═════ Listed entries

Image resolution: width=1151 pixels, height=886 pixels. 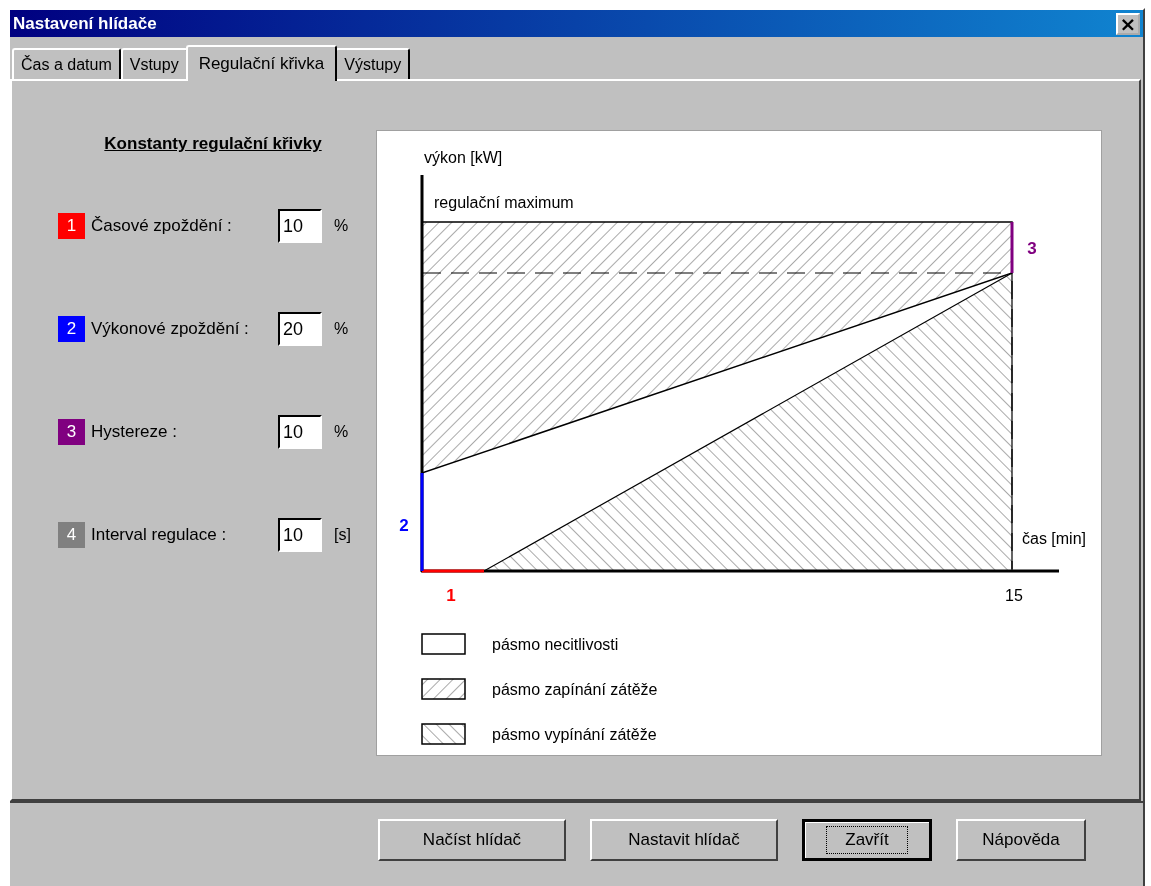 What do you see at coordinates (575, 690) in the screenshot?
I see `legend-label: pásmo zapínání zátěže` at bounding box center [575, 690].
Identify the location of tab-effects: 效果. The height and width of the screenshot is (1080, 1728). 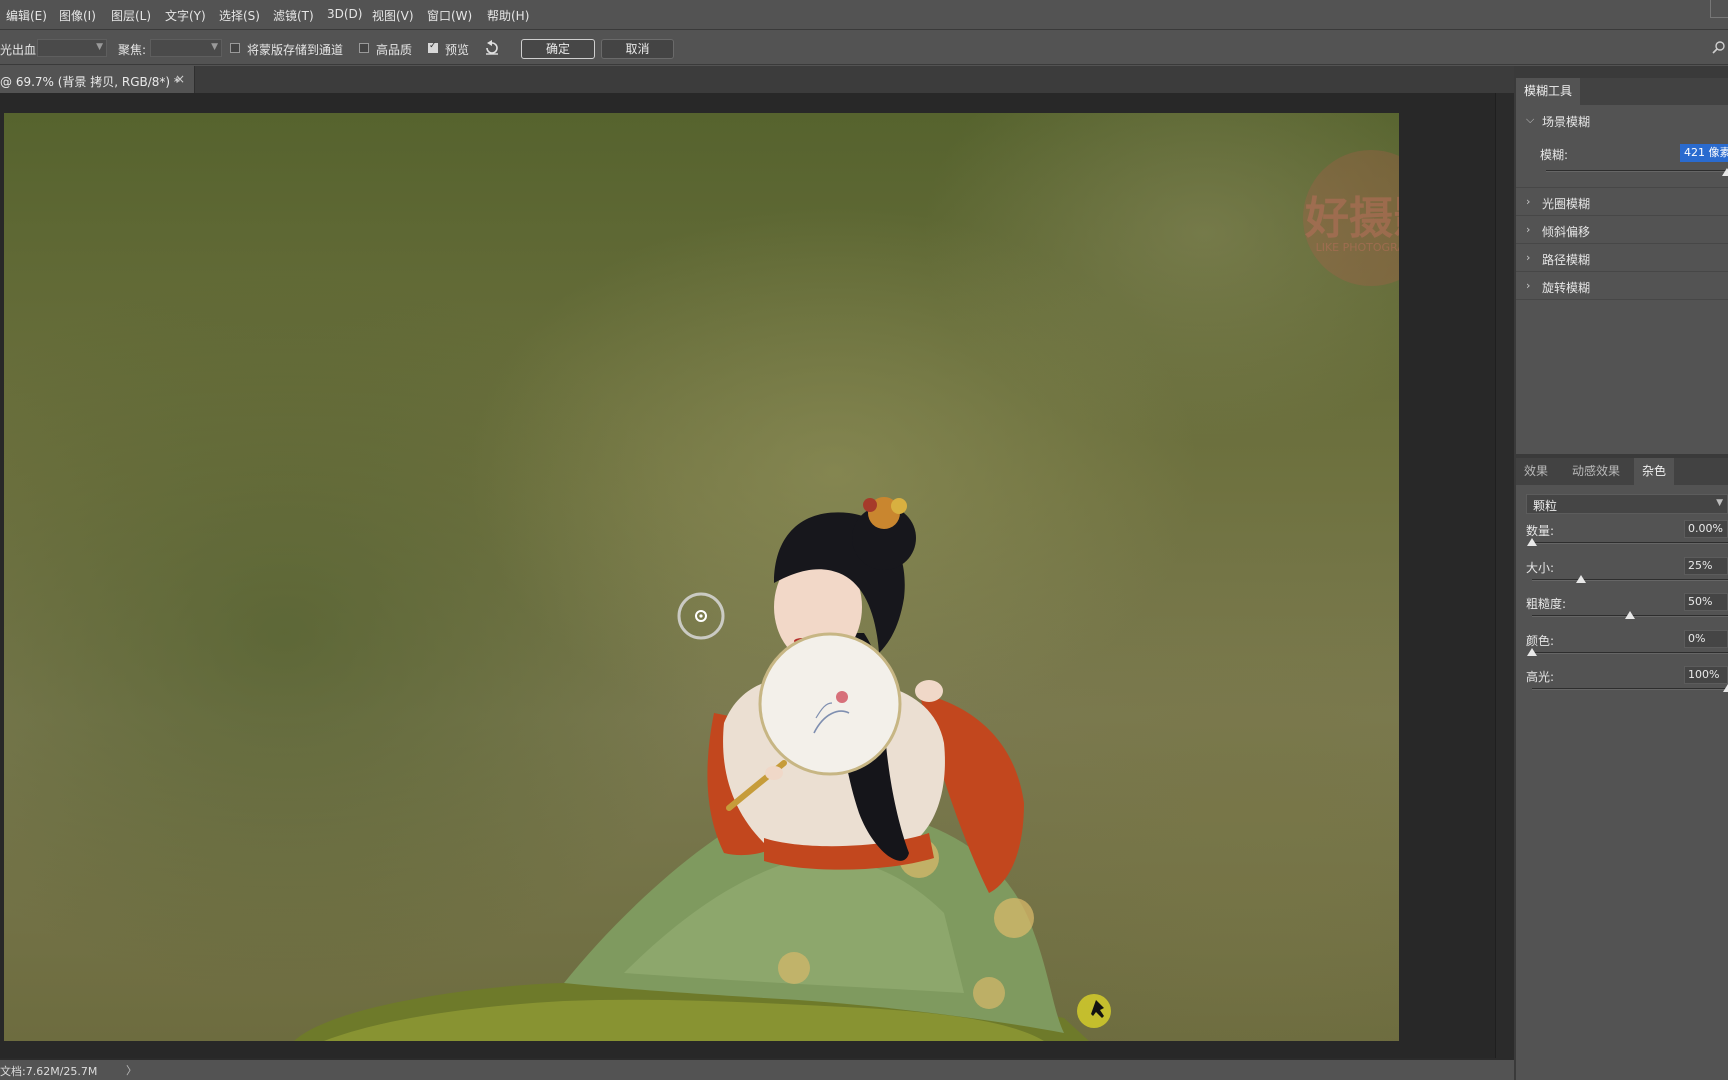
(1536, 472).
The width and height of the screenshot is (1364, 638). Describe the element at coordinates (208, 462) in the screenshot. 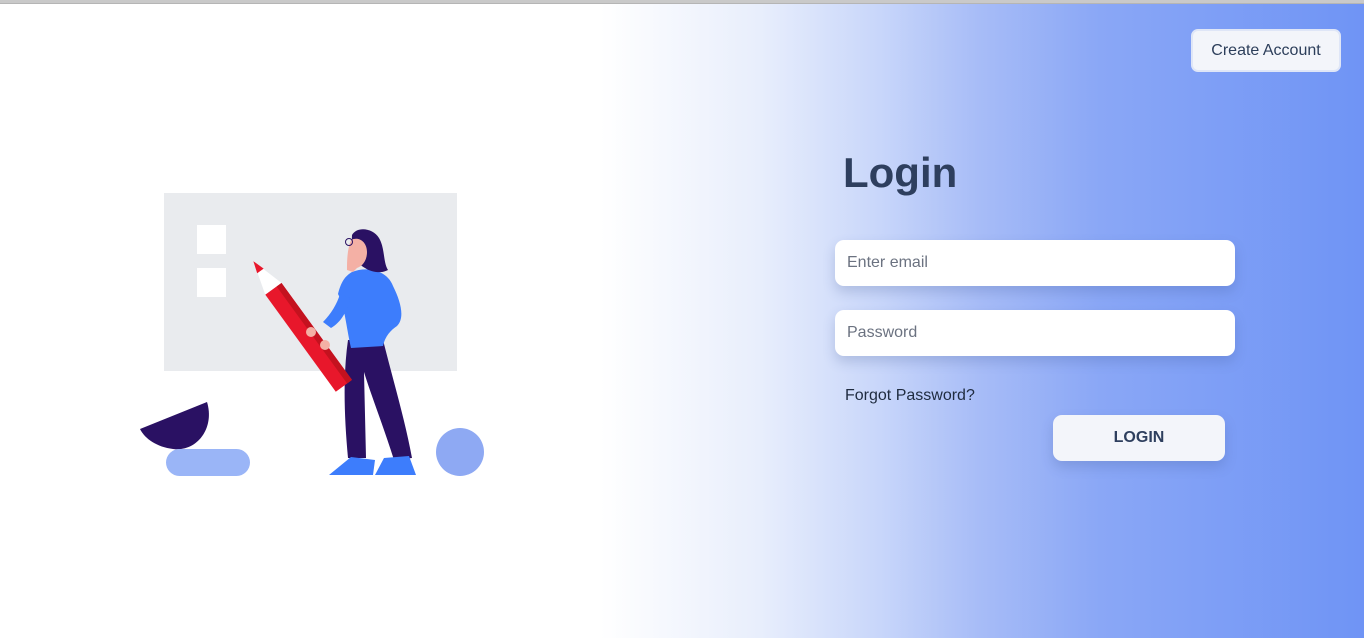

I see `pill-shape` at that location.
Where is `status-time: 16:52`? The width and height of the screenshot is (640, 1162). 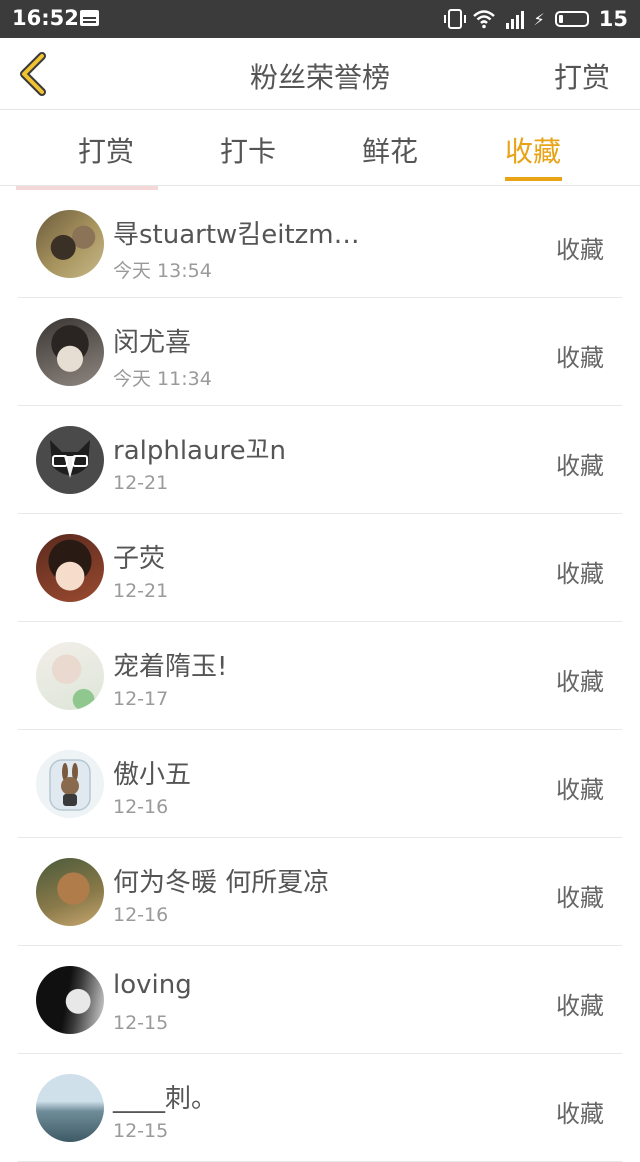 status-time: 16:52 is located at coordinates (46, 18).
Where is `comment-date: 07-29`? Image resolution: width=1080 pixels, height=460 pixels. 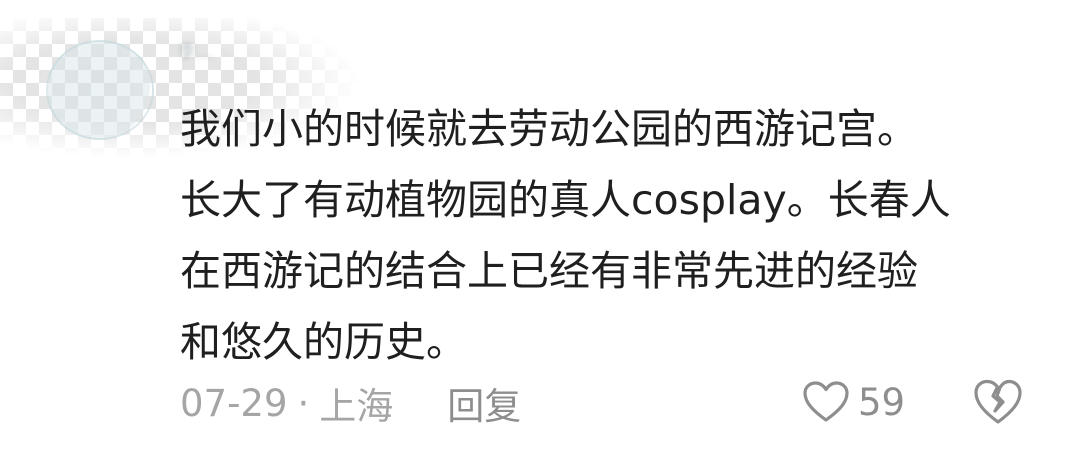 comment-date: 07-29 is located at coordinates (234, 403).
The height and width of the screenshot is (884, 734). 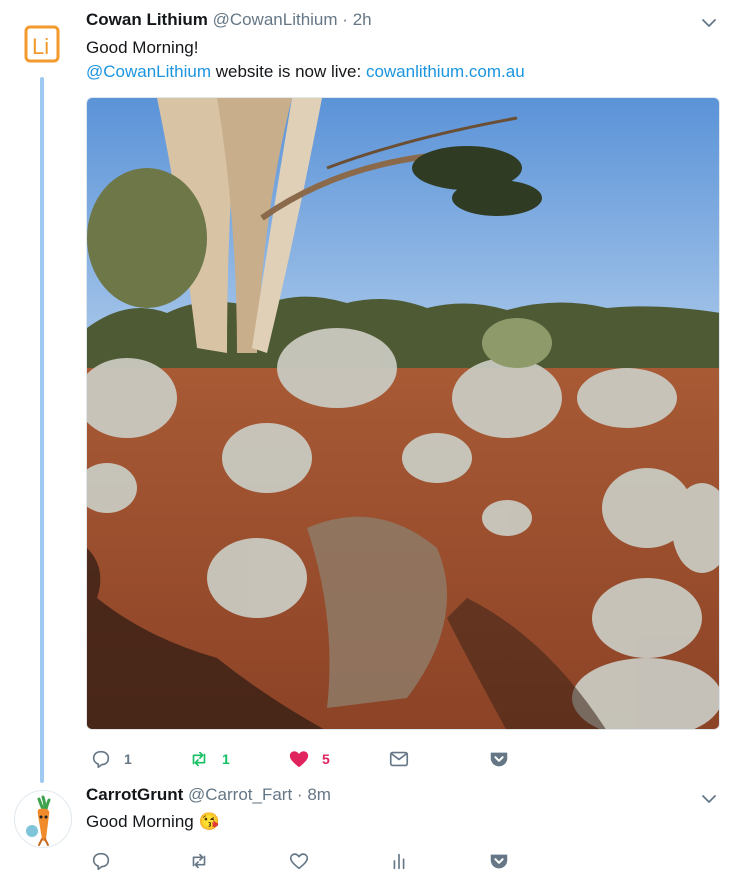 I want to click on like-button, so click(x=299, y=861).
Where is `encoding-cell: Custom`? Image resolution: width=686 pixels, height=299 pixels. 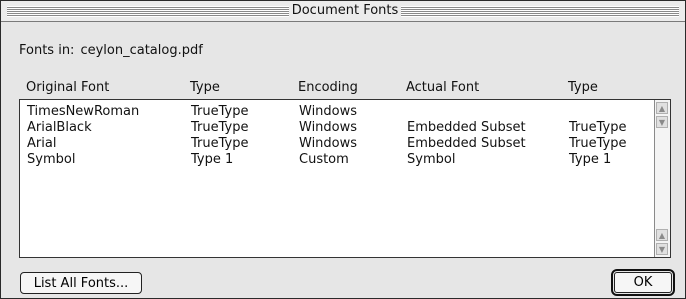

══════════

» Problem to solve:
Copy out the entries from the line with "Identify the location" to the line with "at that location.", leaving out the pictures.

» Exercise result:
Identify the location of tab-effects: 效果. The height and width of the screenshot is (1080, 1728). 
(1536, 472).
The width and height of the screenshot is (1364, 638). Describe the element at coordinates (208, 462) in the screenshot. 

I see `pill-shape` at that location.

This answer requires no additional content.